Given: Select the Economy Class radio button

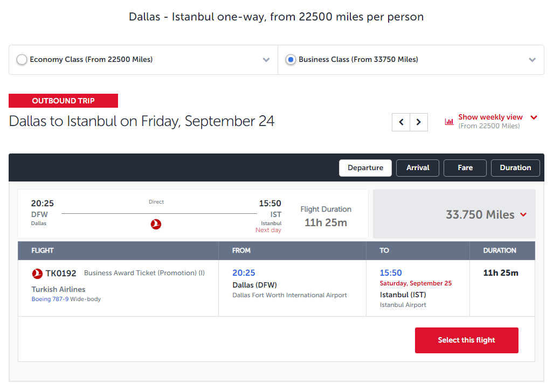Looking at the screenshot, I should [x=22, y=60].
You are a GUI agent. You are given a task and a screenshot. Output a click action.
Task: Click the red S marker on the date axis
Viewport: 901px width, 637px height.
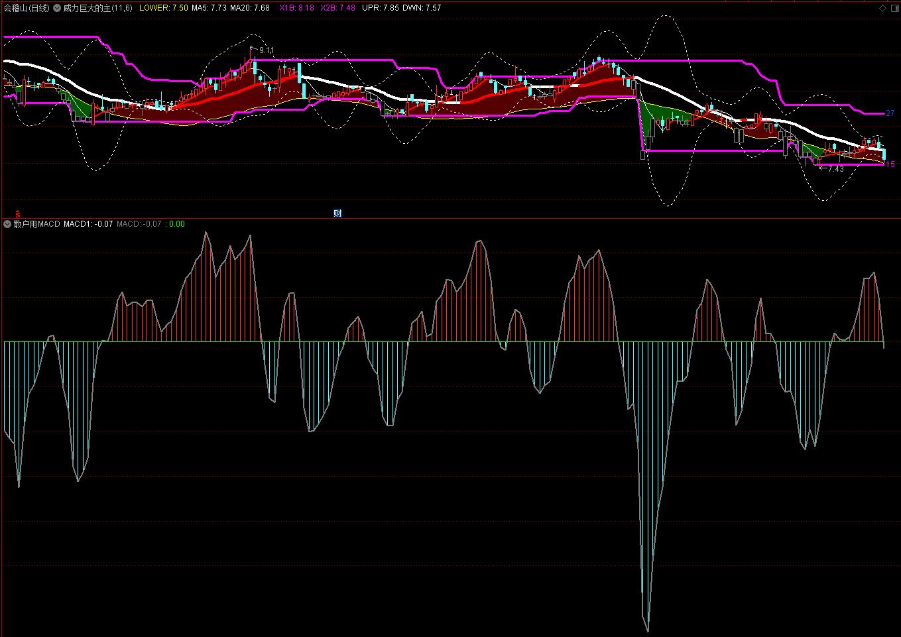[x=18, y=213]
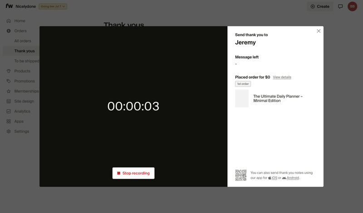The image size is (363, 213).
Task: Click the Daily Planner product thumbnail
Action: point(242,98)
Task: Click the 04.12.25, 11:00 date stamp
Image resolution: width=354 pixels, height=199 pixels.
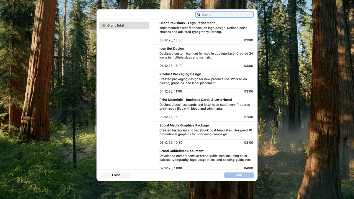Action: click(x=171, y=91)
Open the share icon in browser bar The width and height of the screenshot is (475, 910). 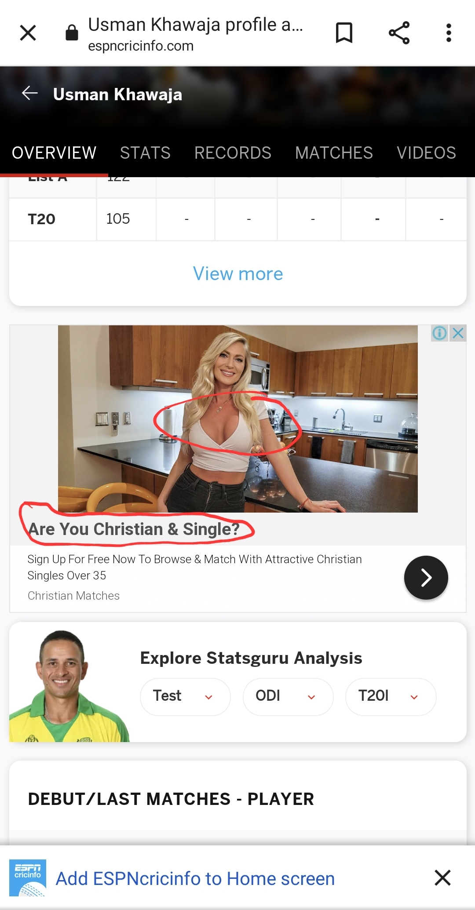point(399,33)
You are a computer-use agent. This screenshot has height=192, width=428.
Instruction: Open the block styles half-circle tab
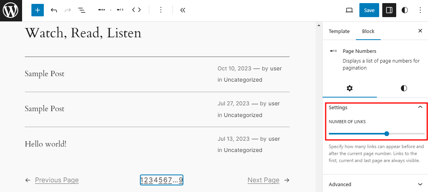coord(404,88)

---

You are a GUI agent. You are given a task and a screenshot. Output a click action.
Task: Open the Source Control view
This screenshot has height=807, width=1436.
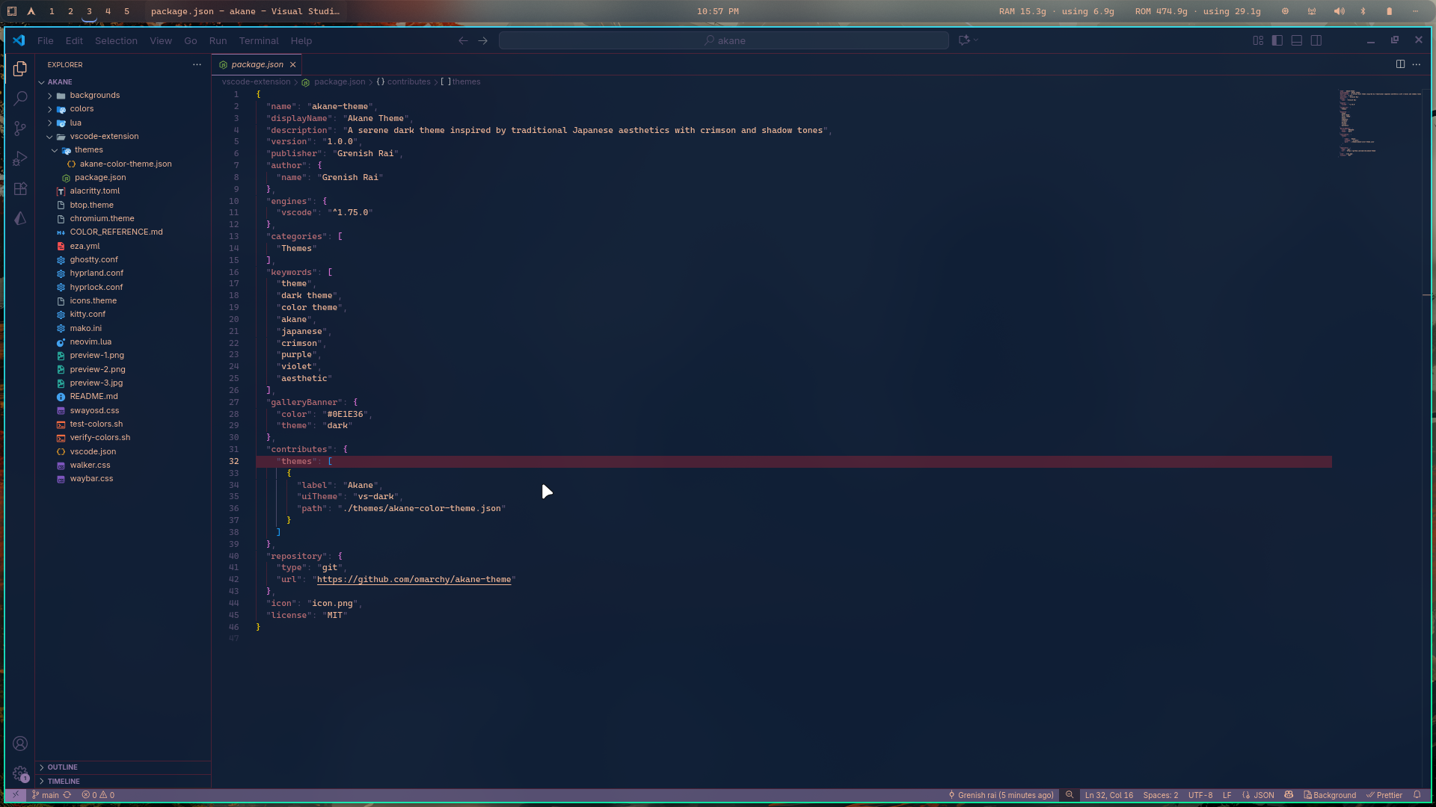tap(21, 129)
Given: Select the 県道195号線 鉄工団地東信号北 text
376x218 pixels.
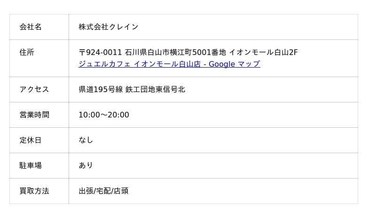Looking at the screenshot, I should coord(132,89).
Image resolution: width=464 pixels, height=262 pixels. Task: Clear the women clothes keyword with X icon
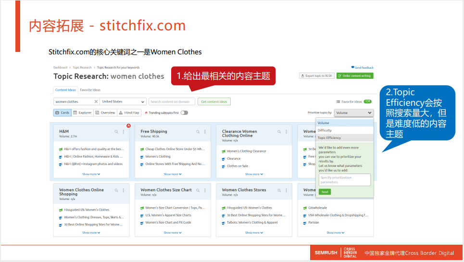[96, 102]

## Consigne
Remplacez « half-circle » par « semicircle » dans la partie qui commence par la ligne contenant « You are a computer-use » et se termine par la ligne contenant « coord(404,88) », puis redonnez ces lignes sans autre changement. Laissez les images de côté, s'il vous plaît.

## Corrigé
You are a computer-use agent. This screenshot has height=192, width=428.
Instruction: Open the block styles semicircle tab
coord(404,88)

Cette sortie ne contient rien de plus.